Le rapport d'autopsie saura dire si oui ou non, Nelly Arcan se sera donné la mort.

Je ne la connaissais pas «personnellement», comme on dit dans le milieu des communications, autre que de l'apercevoir de temps en temps dans ce quartier qu'on partageait avec tant d'autres.

Mais comme pour toute mort prématurée, on craque. On encaisse, mais on reste muet.

Et s'il advenait que c'était en effet un suicide, on ne pourra, comme pour tous les suicides, que penser à la profonde souffrance de l'âme et de l'être qui l'aura précédé.

Et on se murmurera peut-être un mot: espoir. On se demandera comment il fait, depuis la nuit des temps, pour échapper aux uns et, parfois, en sauver d'autres.

On réalisera qu'il n'existe dans les faits aucune réponse à cette interrogation.

Une de mes chroniques préférées de Madame Arcan, de son nom de plume, était celle, superflue d'apparence, sur l'astrologie. Mais surtout, sur la fascination qu'elle exerce sur plusieurs femmes.

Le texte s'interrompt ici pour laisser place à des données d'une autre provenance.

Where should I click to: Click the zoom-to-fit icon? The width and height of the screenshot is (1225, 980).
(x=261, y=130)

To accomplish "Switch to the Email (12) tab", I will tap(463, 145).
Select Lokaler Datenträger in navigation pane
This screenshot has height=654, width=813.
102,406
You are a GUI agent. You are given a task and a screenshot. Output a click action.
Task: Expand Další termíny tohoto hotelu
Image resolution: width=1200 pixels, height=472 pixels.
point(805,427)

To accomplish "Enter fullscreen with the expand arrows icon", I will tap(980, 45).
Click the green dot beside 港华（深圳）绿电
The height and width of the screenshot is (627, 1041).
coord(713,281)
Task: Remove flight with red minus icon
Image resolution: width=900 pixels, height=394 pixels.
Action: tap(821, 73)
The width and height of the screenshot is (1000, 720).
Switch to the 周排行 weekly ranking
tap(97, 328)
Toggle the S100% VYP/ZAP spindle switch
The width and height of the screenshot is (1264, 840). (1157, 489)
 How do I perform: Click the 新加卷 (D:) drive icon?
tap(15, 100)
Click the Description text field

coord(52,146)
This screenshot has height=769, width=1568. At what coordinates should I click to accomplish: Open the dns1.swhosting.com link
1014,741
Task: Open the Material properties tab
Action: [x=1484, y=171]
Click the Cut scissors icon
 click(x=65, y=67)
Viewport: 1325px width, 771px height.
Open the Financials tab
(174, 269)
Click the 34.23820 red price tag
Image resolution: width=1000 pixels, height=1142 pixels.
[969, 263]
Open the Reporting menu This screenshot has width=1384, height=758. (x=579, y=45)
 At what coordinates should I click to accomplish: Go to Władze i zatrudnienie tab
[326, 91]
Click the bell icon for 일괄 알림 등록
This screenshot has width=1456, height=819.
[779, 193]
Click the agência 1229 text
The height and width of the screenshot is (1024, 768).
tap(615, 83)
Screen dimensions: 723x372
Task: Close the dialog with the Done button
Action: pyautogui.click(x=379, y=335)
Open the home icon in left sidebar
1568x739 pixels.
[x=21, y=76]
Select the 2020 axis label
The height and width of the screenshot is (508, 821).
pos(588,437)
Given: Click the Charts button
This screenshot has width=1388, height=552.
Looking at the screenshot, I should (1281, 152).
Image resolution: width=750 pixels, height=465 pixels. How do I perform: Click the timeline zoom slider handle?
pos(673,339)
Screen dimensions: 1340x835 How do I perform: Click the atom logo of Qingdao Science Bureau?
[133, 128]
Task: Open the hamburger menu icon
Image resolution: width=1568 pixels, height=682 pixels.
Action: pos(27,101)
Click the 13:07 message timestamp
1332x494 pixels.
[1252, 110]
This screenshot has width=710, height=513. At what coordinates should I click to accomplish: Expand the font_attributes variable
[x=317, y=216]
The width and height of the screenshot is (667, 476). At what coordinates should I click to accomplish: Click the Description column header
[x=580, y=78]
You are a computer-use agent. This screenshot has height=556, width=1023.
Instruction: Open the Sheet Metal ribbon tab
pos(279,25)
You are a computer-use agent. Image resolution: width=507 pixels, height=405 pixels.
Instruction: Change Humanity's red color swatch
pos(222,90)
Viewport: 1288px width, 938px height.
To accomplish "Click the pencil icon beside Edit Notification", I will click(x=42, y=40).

Son propre signe, le Poisson, lui avait inspiré ce passage, avec, bien entendu, une solide dose d'ironie:

«Personne n'en veut jamais au Poisson. Il émet des bulles. Il passe son temps à rêver, en silence, dans les algues de la vie, en attendant d'être mangé par un Lion, un Taureau, ou un Scorpion. Tout le monde s'entend bien avec le Poisson. Il parle peu ou pas du tout. Il est créatif et intelligent, mais, devant l'adversité de tous les autres signes, surtout s'ils chargent ou rugissent, le Poisson fuit. Le Poisson est neutre (nul) et c'est en fonction de cette neutralité (nullité) qu'il jouit d'une immunité. Un ticoune.»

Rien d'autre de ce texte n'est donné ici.